[RECORDS TO PROCESS]
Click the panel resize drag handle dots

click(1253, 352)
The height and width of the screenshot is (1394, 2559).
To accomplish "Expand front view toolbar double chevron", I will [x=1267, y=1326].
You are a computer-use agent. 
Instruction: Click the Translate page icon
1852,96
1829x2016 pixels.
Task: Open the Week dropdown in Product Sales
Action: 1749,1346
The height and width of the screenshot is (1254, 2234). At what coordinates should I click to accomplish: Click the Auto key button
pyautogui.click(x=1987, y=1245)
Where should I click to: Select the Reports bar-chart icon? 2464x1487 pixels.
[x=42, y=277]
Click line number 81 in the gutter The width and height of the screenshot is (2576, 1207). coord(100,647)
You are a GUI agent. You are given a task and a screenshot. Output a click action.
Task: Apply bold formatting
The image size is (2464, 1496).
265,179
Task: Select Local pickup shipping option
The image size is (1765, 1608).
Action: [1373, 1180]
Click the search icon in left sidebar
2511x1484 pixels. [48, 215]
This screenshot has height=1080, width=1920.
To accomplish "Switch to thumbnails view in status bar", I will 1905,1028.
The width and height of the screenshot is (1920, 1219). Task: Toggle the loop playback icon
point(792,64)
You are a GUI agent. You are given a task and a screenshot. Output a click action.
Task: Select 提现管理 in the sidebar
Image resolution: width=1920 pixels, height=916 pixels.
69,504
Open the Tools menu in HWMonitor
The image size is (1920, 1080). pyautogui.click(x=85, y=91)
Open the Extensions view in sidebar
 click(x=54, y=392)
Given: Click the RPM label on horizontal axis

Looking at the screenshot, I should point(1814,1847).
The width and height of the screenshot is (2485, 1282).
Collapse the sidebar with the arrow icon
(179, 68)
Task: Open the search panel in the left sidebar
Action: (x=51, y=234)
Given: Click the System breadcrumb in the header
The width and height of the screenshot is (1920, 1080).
[/RECORDS TO PROCESS]
Only the lines above from the line with "The height and width of the screenshot is (1254, 2234)." to the line with "This screenshot has height=1080, width=1920.", those two lines included, should be reproduced exactly.

The height and width of the screenshot is (1254, 2234). At what coordinates should I click to accomplish: Click the Auto key button
pyautogui.click(x=1987, y=1245)
Where should I click to: Select the Reports bar-chart icon? 2464x1487 pixels.
[x=42, y=277]
Click line number 81 in the gutter The width and height of the screenshot is (2576, 1207). coord(100,647)
You are a GUI agent. You are given a task and a screenshot. Output a click action.
Task: Apply bold formatting
The image size is (2464, 1496).
265,179
Task: Select Local pickup shipping option
The image size is (1765, 1608).
Action: [1373, 1180]
Click the search icon in left sidebar
2511x1484 pixels. [48, 215]
This screenshot has height=1080, width=1920.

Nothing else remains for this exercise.